Set task>
Could you return, word for word, the lines of the items below from the line containing "Task: Click the battery icon showing 100%" through the line containing "Action: [547, 8]", including both, but without the pictures?

Raw data>
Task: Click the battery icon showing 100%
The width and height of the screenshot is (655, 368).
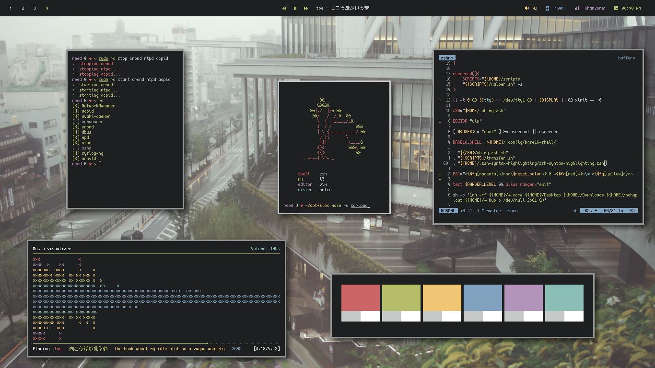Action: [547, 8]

---

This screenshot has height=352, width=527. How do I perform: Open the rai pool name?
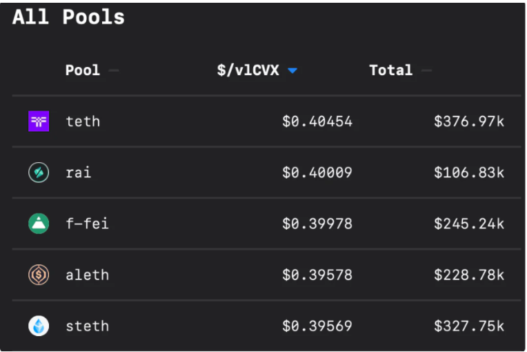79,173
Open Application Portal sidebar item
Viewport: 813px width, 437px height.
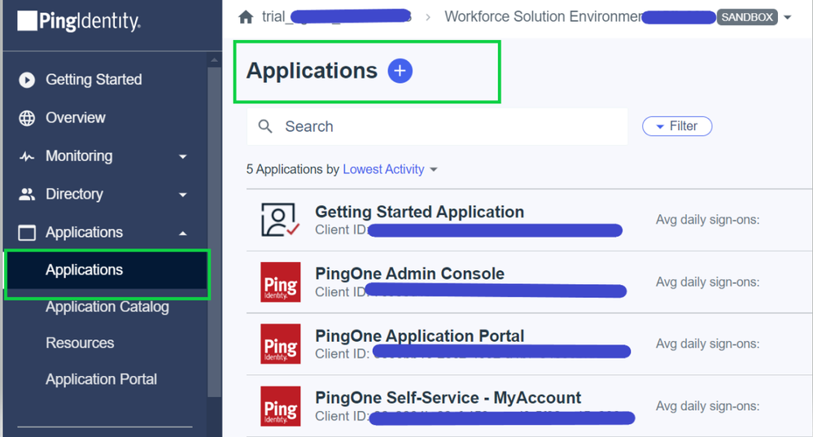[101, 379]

Solved problem>
Task: Click the battery icon showing 100%
The width and height of the screenshot is (655, 368).
Action: [547, 8]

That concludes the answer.